After you've completed the workout, do the cooldown. This will help push some of the lactic acid out of your cells and help you to recover more quickly.

Enjoy!

Coach Greg



Workout #1

Warm-up

·         2-4 laps easy jog

·         4 x 100m lifts (medium pace on straight-aways, jog the curves)

Set #1

·         3 x 400m medium pace, w/200m recovery walk between reps

·         1 lap recovery (easy jog)

Set #2

·         3 x 400m medium pace w/200m recovery walk between reps

·         1 lap recovery (easy jog)

Set #3

·         3 x 400m medium pace w/200m recovery walk between reps

Cooldown

·         2 laps easy jog


Workout #2

Warm-up

·         2-4 laps easy jog

·         4 x 100m lifts (medium pace on straight-aways, jog the curves)

Workout

·         1 x 400m

·         1 lap recovery (easy jog)

·         1 x 800m

·         1 lap recovery (easy jog)

·         1 x 1200m

·         1 lap recovery (easy jog)

·         1 x 800m

·         1 lap recovery (easy jog)

·         1 x 400m

Cooldown

·         2 laps easy jog


Workout #3

Warm-up

·         2-4 laps easy jog

·         4 x 100m lifts (medium pace on straight-aways, jog the curves)

Set #1

·         1 x 300m w/100m meter recovery

·         1 x 400m w/200m meter recovery

·         1 x 500m w/300m meter recovery

·         600 meters recovery (easy jog)

Set #2

·         1 x 300m w/100m meter recovery

·         1 x 400m w/200m meter recovery

·         1 x 500m w/300m meter recovery

·         600 meters recovery (easy jog)

Set #3

·         1 x 300m w/100m meter recovery

·         1 x 400m w/200m meter recovery

·         1 x 500m w/300m meter recovery

Recovery

·         2 laps cooldown


Workout #4

Warm-up

·         2-4 laps easy jog

·         4 x 100m lifts (medium pace on straight-aways, jog the curves)

Workout

·         1 x 600m w/200m meter recovery

·         1 x 800m w/400m meter recovery

·         1 x 1000m w/600m meter recovery

·         1 x 1000m w/600m meter recovery

·         1 x 800m w/400m meter recovery

·         1 x 600m

Cooldown

·         2 laps easy jog

Workout #5

Warm-up

·         2-4 laps easy jog

·         4 x 100m lifts (medium pace on straight-aways, jog the curves)

Workout

Set #1

·         5 x 200m (start at center of straightaway, end on center of other, jog across field for recovery)

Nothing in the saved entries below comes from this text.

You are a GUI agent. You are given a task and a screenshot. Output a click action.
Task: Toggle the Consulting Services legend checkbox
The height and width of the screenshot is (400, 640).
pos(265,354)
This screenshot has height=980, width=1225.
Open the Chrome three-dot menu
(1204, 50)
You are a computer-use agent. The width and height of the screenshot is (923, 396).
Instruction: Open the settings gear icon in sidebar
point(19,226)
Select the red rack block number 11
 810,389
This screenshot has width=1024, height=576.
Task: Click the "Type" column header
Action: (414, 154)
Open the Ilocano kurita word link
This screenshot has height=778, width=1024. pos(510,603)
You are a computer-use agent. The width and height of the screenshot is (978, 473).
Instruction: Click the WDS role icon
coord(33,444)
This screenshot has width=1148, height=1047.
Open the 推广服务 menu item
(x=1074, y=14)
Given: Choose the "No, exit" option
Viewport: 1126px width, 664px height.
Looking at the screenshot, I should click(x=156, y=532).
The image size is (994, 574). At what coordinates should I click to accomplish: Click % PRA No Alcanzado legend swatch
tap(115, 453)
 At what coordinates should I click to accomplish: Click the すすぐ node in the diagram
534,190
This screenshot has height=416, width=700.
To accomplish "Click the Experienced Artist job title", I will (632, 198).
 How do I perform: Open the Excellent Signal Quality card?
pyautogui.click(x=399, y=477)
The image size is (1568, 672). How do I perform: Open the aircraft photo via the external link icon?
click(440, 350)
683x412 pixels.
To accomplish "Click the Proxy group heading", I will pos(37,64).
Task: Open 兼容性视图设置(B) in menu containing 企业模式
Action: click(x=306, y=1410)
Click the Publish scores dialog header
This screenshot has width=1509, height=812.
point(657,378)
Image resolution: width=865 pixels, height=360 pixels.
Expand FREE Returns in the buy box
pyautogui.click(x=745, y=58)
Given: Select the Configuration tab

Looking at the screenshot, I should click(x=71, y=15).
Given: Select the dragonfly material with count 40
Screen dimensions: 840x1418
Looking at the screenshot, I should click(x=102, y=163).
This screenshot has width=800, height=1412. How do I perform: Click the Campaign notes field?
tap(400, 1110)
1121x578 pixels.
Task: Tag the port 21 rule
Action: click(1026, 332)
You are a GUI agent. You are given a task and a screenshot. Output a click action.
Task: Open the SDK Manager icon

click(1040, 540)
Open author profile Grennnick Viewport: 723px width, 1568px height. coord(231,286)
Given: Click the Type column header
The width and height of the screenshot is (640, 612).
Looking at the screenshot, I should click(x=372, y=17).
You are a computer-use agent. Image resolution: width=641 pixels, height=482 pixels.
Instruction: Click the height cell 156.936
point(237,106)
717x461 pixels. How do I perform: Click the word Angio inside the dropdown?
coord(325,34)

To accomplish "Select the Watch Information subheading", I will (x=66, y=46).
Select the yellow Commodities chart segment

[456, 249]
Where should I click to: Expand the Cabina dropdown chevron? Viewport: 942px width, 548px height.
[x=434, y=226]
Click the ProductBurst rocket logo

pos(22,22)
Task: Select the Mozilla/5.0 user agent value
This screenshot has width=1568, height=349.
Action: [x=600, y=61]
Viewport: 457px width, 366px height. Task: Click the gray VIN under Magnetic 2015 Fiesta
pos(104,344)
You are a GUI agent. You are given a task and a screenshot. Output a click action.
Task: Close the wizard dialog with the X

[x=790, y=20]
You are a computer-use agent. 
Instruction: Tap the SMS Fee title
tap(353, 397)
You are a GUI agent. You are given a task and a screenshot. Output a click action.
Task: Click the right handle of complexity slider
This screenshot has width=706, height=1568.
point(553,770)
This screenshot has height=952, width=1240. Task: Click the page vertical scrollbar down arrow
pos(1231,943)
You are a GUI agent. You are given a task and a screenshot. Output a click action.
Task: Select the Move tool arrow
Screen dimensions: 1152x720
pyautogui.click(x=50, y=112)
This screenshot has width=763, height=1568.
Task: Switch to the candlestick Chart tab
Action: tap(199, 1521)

·         1 lap recovery (easy jog)

Set #2

·         5 x 200m

·         1 lap recovery (easy jog)

Set #3

·         5 x 200m

Cooldown

·         2 laps easy jog

Running with a Group

If you've never done a track workout before, you may want to hook up with a local group. The coach who taught me to run, Pat Connelly, runs track workouts every week at Birmingham High School in the San Fernando Valley. Check his website (Second Wind Running) for more information. Pat is a great coach, having made it all the way to the Olympic Trials for the 10k, has coached at USC and UCLA, the L.A. Roadrunners, and is Commissioner of Athletics for the L.A. Marathon. For the 2004 L.A. Marathon, Pat was featured in bi-weekly spots leading up to the marathon on NBC Los Angeles.